# [TASK DETAILS]
Exactly the lines from the one holding "Task: Open the التسويق breadcrumb" through the end of the material below must be printed, nothing more, and the pictures must be dropped.

# [PROVIDED DATA]
==============================

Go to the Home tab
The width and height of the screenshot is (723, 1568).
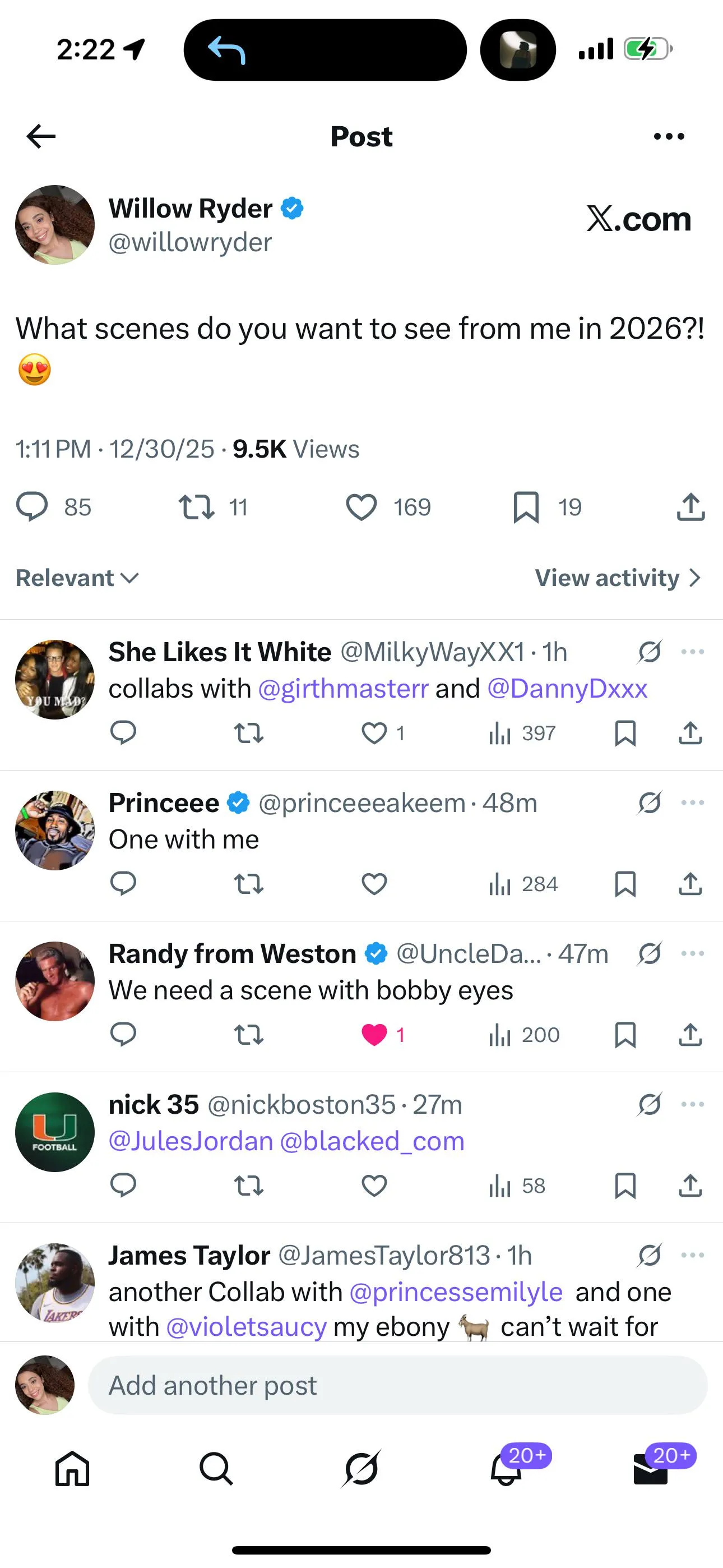pyautogui.click(x=72, y=1469)
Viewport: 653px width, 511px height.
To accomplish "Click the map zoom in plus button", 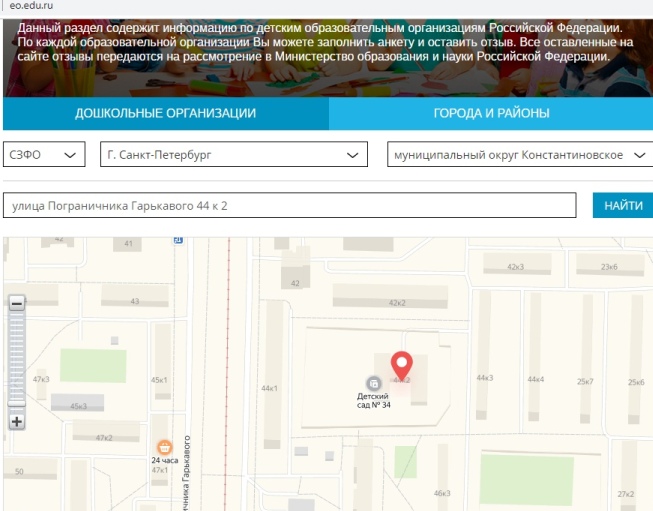I will (x=16, y=421).
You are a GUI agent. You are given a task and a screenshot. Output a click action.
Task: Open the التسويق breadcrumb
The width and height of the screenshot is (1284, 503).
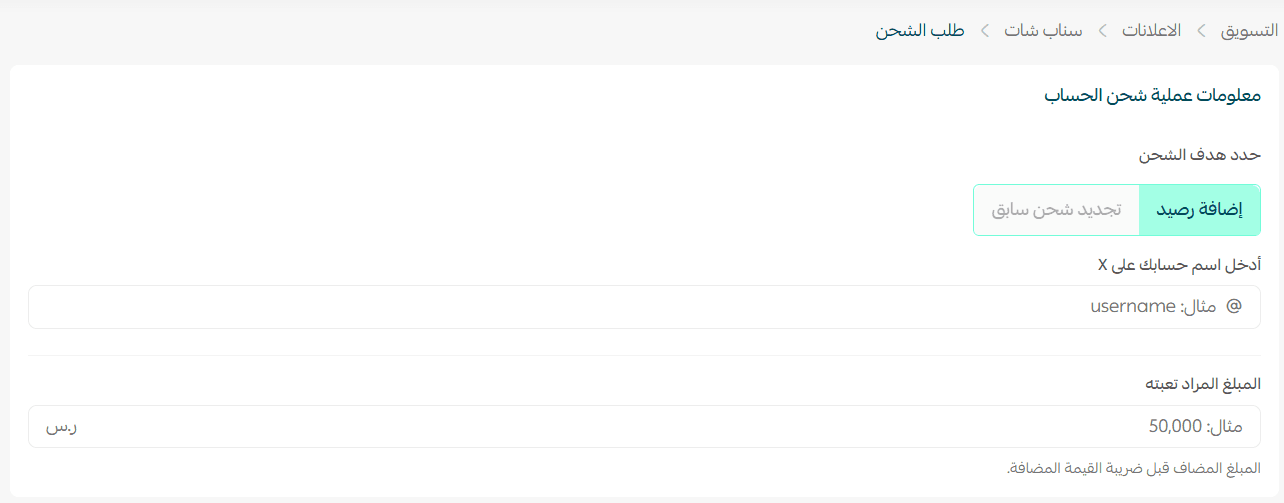coord(1249,31)
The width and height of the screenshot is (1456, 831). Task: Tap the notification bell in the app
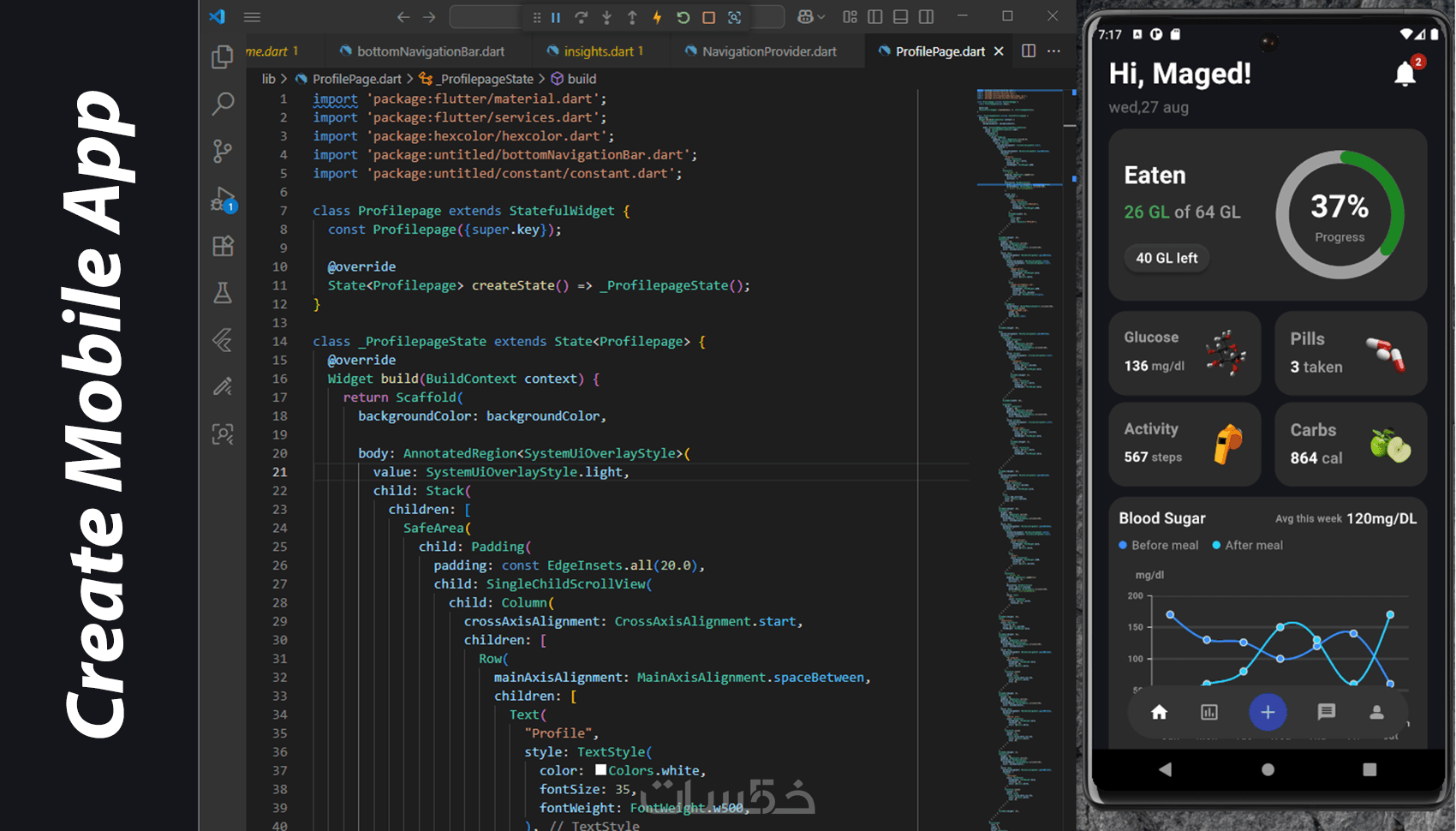(x=1405, y=75)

==============================

# [THE ANSWER]
Task: Open the التسويق breadcrumb
The width and height of the screenshot is (1284, 503).
coord(1249,31)
The width and height of the screenshot is (1456, 831). Task: Tap the notification bell in the app
(x=1405, y=75)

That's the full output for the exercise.